A aproximação da transição da administração de Macau para a China, a concretizar-se em 1999, criou na comunidade macaense algum receio sobre o futuro, onde o que estava escrito no papel não sossegava as inúmeras incertezas sobre as quais todos falavam. Três amigos – Luiz Pedruco, José Monteiro Júnior e Mário Évora – resolveram passar da conversa aos actos e fundaram a Associação dos Macaenses (ADM) no dia 30 de Outubro de 1996. Mário Évora recorda esses tempos. “A ideia de criar a ADM nasceu por altura da transição. Teve como principal dinamizador o meu colega Luiz Pedruco, que me mobilizou assim como ao nosso colega José Monteiro Júnior, tudo colegas da mesma criação nos velhos bons tempos do Liceu Nacional Infante D. Henrique. Na altura ponderei sobre a necessidade de haver uma associação de macaenses em Macau. Era perceptível que a existência das Casas de Macau espalhadas na diáspora tinha o efeito de manter a comunidade e os seus valores bem vivos, mas longe da terra natal. Acabei por me convencer que o contexto da transição trouxe uma perspectiva nova, onde fazia sentido ter um pólo capaz de organizar actividades que mantivessem a identidade macaense bem viva e participativa no novo Macau que vinha aí. Tivemos várias reuniões tipo ‘partir pedra’ até que finalmente o processo avançou e deu passos tão sólidos que é possível estarmos agora a comemorar os 20 anos de existência.”

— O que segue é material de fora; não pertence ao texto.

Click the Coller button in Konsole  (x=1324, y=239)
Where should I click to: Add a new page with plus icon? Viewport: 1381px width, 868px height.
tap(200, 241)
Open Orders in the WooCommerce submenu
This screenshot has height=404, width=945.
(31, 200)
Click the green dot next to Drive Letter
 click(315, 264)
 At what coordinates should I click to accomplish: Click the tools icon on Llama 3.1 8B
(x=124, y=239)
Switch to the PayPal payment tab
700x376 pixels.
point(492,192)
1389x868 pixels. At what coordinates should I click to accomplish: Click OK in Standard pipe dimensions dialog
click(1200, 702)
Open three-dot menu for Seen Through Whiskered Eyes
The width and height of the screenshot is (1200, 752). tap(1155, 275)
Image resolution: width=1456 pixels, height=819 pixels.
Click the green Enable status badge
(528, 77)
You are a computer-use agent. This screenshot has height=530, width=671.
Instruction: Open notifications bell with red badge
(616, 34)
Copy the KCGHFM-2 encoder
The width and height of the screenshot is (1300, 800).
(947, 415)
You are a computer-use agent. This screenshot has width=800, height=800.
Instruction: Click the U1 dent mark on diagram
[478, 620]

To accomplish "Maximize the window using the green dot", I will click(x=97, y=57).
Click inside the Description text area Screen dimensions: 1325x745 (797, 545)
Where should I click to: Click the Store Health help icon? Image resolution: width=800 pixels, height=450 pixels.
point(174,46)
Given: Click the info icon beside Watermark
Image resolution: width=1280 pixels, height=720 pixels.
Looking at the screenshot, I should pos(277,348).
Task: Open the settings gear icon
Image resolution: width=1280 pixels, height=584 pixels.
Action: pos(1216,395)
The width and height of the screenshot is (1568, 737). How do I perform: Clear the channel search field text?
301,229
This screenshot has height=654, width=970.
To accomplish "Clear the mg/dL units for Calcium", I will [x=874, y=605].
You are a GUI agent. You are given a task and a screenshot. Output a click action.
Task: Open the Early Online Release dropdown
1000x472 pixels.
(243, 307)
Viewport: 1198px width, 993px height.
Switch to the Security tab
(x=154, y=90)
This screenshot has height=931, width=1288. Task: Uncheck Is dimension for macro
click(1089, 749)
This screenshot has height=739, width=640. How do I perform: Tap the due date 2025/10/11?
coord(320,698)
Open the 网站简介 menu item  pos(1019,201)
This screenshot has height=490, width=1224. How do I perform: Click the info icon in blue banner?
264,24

Mário, que é de ascendência cabo-verdiana e portuguesa, lembra-se que todo o processo de criação da ADM foi pacífico, com excepção de catalogar o que é ser macaense. Aí não houve acordo. “Um dos temas quentes foi a tentativa de definir o que é ser macaense ou quem é macaense. Para mim é um conceito bem definido na sua essência, mas com limites já não tão bem definidos. E se calhar sem necessidade de se definir muito intensamente. O mais importante é sentir-se macaense!”